326日 シネマ歌舞伎「高野聖」(MOVIX川口)
ほどよい時間帯の上映が終わってしまい、朝950の回のみ。明日行こう明日行こうと思いつつ当日起きられないこと数日。でも獅童さんが宗朝役だった博多座公演は見ていないのでどうしても見たい。ついに頑張って(ってほどでもないかcoldsweats01)、見てきた。
この映画は、これまでのシネマ歌舞伎とは違って舞台公演を撮影したものではない。宗朝が深い森を超える場面などは実際の森を使っている。舞台部分も新たに映画用に撮ったということだ。海老蔵版の舞台を見ている私としては獅童版もライブで見てみたかったなという気持ちもあるが、そういう手法を使うことによって、泉鏡花の世界がより色濃く出ていたし、登場人物の心理がわかりやすく、大変感動した。

まず、玉三郎さんが泉鏡花について語るプロローグ的な部分が数分ある。その中で玉さまは、「高野聖」は舞台化するのが難しかった。見終わったあとお客様に小説を読み終わったような感覚をもっていただければ一番いい、というようなことを言っていた。映画を見て、小説を読んでいない私は逆にこれからでも読もうか、という気持ちになった。
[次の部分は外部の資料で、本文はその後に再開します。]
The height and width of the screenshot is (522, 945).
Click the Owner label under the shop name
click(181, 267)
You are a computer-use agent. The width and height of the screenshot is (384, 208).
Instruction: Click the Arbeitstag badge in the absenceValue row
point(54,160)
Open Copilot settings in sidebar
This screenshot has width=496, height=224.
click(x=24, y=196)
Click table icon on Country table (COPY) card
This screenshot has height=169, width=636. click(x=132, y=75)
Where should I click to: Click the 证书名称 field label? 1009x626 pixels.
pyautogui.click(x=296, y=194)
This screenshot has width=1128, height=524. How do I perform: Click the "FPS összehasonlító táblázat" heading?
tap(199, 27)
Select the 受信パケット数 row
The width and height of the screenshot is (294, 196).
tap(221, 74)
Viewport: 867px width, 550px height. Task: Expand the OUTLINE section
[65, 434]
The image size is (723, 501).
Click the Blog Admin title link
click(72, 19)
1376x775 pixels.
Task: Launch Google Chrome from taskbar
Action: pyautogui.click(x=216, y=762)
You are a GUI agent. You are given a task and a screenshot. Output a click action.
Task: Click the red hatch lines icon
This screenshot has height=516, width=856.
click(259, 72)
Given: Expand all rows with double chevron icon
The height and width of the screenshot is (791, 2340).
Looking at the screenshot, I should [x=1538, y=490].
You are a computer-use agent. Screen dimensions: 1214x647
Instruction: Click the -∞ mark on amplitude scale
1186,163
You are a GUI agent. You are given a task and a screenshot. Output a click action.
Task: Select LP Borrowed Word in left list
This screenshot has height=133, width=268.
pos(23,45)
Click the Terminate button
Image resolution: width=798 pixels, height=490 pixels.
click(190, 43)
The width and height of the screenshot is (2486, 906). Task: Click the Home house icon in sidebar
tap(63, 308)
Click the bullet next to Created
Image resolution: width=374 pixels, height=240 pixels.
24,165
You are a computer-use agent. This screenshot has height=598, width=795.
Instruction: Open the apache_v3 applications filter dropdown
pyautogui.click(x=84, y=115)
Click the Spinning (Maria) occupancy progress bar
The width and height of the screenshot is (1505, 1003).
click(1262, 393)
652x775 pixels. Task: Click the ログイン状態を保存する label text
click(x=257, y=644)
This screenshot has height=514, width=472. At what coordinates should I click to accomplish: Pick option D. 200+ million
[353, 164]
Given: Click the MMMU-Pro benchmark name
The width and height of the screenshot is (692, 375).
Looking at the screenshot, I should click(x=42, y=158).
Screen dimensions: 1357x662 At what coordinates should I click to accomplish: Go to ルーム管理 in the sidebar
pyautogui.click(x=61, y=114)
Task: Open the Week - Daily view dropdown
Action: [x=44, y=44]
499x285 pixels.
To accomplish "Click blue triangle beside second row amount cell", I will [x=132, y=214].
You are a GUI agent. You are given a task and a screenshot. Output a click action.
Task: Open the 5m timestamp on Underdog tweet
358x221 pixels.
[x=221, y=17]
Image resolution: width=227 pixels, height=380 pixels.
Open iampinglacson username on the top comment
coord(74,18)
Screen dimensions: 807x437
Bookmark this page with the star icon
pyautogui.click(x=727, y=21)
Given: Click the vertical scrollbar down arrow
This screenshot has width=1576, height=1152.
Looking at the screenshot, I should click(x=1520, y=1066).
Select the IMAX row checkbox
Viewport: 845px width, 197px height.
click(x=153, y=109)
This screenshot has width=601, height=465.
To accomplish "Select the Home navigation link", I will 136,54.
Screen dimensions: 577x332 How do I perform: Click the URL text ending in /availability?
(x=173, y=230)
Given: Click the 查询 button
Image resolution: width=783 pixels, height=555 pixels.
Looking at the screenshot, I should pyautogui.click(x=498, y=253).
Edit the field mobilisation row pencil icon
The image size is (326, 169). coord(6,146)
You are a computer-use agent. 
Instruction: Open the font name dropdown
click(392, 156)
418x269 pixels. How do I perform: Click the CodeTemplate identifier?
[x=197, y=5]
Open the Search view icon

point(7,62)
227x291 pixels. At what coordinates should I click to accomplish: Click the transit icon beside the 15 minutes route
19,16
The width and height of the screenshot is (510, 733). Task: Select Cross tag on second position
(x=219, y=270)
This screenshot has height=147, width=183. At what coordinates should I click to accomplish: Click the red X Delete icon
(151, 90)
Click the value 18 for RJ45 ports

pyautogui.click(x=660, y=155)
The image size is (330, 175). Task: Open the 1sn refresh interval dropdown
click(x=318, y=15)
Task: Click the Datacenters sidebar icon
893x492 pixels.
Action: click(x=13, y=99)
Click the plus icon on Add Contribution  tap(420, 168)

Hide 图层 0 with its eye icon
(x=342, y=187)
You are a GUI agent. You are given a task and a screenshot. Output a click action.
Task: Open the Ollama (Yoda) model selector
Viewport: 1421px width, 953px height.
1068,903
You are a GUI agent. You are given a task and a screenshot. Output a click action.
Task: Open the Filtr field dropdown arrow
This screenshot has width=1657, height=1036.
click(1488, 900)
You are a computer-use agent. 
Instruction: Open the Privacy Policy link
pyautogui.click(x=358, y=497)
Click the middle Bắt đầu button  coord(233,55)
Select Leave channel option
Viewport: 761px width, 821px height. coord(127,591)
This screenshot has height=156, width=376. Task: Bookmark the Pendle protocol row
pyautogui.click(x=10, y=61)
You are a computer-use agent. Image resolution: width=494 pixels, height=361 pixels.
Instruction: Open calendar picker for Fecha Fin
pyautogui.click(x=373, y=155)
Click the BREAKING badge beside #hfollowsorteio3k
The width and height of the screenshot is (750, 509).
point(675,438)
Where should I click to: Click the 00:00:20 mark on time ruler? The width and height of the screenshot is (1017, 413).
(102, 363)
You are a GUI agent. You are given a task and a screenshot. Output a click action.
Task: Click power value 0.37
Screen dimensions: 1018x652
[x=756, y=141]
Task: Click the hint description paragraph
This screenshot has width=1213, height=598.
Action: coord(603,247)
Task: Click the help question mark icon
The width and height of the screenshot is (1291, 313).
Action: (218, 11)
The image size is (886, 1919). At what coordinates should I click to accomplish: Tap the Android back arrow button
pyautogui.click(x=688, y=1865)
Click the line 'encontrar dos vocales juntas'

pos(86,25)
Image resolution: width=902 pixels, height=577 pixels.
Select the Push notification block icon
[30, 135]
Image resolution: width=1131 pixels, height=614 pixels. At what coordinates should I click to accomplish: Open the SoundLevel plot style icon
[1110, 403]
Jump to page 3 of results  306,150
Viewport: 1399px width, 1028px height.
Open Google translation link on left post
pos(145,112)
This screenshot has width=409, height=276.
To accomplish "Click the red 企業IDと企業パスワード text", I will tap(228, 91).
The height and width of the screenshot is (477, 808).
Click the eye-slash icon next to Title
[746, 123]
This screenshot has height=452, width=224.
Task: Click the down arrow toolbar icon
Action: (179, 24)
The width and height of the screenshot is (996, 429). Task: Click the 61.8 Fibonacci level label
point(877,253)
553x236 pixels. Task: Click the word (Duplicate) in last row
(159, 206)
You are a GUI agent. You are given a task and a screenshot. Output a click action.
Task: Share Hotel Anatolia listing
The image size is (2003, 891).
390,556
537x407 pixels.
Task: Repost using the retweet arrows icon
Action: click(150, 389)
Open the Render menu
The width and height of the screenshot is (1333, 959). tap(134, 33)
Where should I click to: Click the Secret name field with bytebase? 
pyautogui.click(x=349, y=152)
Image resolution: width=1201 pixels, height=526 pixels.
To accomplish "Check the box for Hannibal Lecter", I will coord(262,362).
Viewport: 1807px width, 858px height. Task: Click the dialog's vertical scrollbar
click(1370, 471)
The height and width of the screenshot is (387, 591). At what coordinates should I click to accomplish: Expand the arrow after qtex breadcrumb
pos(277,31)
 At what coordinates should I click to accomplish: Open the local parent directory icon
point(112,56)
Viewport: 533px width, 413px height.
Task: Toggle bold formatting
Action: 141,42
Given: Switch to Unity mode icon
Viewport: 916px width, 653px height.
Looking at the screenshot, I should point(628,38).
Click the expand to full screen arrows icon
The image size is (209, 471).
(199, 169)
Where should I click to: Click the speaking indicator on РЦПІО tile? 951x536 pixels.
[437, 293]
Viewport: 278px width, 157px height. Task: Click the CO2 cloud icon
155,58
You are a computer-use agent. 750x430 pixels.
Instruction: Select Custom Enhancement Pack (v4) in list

獅童さんの宗朝は配役発表があったときには「どうなの?」とピンとこなかったけれど、スチール写真は意外と悪くなかった。そしてシネマ歌舞伎で見た宗朝は獅童さんにぴったり。山道で富山の薬売りと会話する場面はセリフが馴染まない感じだったが、女との出会いからはどんどん宗朝に惹き付けられていった。セリフに出ない微妙な感情、女との間に通う空気を獅童さんの姿、表情が表している。そして海老蔵さんとはまた違ったピュアさ(海老蔵も獅童も女性問題でしょっちゅう騒がれるのに、どうしてそういう2人が純粋で清らかに見えるんだろう)。海老蔵さんの強烈なストイックさに比べ獅童さんの場合は一歩間違ったらという危うさを含んでいるのだけど、それが煩悩と闘いながらもぶれない青年僧の純粋さ、やさしさを感じさせてよい。うん、獅童さんの宗朝は優しかった。一晩明けた朝の宗朝がひとつ成長したような表情になっていて感動した。そしてアップになると獅童さんはきれいな顔立ちをしていると思った。海老蔵・宗朝にあんなに感動したのに獅童・宗朝を又見たくなっている…。
玉さまは以前に海老蔵さんとの共演で見たときよりもっと生身な感じがした。舞台ではそこまではっきりとは見えない細かい表情の動きにこの「女」の苦しみとか煩悩とか喜びとか、感情が美しく表現されていた。宗朝に「嬢さま」と呼ばれ、「(川へ落ちたら村人にどう思われましょうという女の問いに)「白桃の花だと思うでしょう」と言われて女はどんなにか嬉しかっただろう。プロローグ部分で玉さまが「女は主役であるようだけど、そうではなくて宗朝から見た対象物、親仁から見た対象物であるかもしれない」というようなことを語っていたけれど、この映画を見ていたらまさにそんな風に感じられた。旅立つ宗朝が親仁に「もともともっている好き心で、戻って女と暮らしたいと思ってるだろう」と言われて「そうではない、あの人を不憫に思っているのだ」と答えるのが胸に切々と響き、私もこの女を不憫に思った。
親仁の歌六さんは海老蔵版でも素晴らしい長セリフで酔わせてくれたが今回も女と次郎を守っていこうという気持ちが淡々とかつ沸々と感じられ、この一見俗っぽいオジサンを尊いものにしていた。
「高野聖」というお話を好きになった。そして私はやっぱり獅童さんが好きなんだなあと思った。